R Data Visualisation Example: Box plot in ggplot2 with geom_boxplot

Import library

library(ggplot2)

Generate Sample Data for Plotting purposes

# Sample data
set.seed(007)
y <- round(rnorm(500), 1)

df <- data.frame(y = y,
                group = sample(c("G1", "G2", "G3"), size = 500, replace = TRUE))

head(df)
##      y group
## 1  2.3    G3
## 2 -1.2    G2
## 3 -0.7    G1
## 4 -0.4    G3
## 5 -1.0    G3
## 6 -0.9    G2

Basic BOX plot using ggplot2

# Basic box plot
ggplot(df, aes(y = y)) + 
  geom_boxplot()

# Set x = "". This will remove the values of the X axis and make the box plot thinner.
# Basic box plot
ggplot(df, aes(x = "", y = y)) + 
  geom_boxplot()

Adding error bars (whiskers) with stat_boxplot

The default box plot in ggplot doesn’t add the error bar lines, but you can add them with stat_boxplot, setting geom = “errorbar”. Note that you can change its width with width.

# Basic box plot
ggplot(df, aes(y = y)) + 
  stat_boxplot(geom = "errorbar",
               width = 0.15) + 
  geom_boxplot() 

ggplot(df, aes(x = "", y = y)) + 
  stat_boxplot(geom = "errorbar",
               width = 0.15) + 
  geom_boxplot() 

Horizontal box plot

There are two main ways to change the orientation of a box plot in ggplot2: changing the aes variable or using coord_flip as in the examples below.

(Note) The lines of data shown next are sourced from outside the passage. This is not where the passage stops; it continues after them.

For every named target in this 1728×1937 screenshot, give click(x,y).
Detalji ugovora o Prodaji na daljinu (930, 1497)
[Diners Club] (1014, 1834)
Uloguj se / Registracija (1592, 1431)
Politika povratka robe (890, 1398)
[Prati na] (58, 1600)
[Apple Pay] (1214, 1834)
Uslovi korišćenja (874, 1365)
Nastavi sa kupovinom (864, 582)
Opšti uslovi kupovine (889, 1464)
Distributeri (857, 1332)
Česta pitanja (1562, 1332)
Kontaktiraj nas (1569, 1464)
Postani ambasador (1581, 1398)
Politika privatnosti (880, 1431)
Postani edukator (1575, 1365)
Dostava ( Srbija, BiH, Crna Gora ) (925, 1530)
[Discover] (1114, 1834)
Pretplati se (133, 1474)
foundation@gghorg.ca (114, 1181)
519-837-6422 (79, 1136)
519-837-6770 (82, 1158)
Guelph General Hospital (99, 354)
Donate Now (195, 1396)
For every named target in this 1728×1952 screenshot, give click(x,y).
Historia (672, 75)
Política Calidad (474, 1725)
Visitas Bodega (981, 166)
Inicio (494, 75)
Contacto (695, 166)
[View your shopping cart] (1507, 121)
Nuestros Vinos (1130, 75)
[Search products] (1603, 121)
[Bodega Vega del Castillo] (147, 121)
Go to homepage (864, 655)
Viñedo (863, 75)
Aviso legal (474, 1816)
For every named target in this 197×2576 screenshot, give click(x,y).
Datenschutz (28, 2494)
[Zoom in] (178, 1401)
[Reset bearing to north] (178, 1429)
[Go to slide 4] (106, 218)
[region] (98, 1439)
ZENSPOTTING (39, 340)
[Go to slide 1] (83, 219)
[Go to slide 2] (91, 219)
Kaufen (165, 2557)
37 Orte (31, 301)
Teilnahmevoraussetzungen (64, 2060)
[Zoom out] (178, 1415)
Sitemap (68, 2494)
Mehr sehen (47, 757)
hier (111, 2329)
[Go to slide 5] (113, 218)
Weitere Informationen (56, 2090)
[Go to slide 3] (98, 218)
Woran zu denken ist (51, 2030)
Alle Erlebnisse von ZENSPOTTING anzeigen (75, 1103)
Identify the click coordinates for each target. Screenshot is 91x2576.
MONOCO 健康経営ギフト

# Horizontal box plot - option 1
ggplot(df, aes(x = y)) + 
  stat_boxplot(geom = "errorbar",
               width = 0.15) + 
  geom_boxplot() 

# Horizontal box plot - option 2
ggplot(df, aes(y = y)) + 
  stat_boxplot(geom = "errorbar",
               width = 0.15) + 
  geom_boxplot() +
  coord_flip()

Box plot customization

The ggplot box plots can be customized making use of the arguments of stat_boxplot and geom_boxplot. In the following examples we are changing the colors and line types of the plots, highlighting the corresponding arguments.

Colors customization

# Box plot customization
# Vertical plot
ggplot(df, aes(y = y)) + 
  stat_boxplot(geom = "errorbar",
               width = 0.15,
               color = 1) +  # Error bar color
  geom_boxplot(fill = 2,           # Box color
               alpha = 0.5,        # Transparency
               color = 1,          # Border color
               outlier.colour = 2) # Outlier color 

# Horizental plot
ggplot(df, aes(x = y)) + 
  stat_boxplot(geom = "errorbar",
               width = 0.15,
               color = 1) +  # Error bar color
  geom_boxplot(fill = 2,           # Box color
               alpha = 0.5,        # Transparency
               color = 1,          # Border color
               outlier.colour = 2) # Outlier color 

Lines customization

# Box plot lines customization
ggplot(df, aes(y = y)) + 
  stat_boxplot(geom = "errorbar",
               width = 0.15,
               linetype = 2, # Line type
               lwd = 0.5) +  # Line width
  geom_boxplot(linetype = 2, # Line type
               lwd = 0.5)    # Line width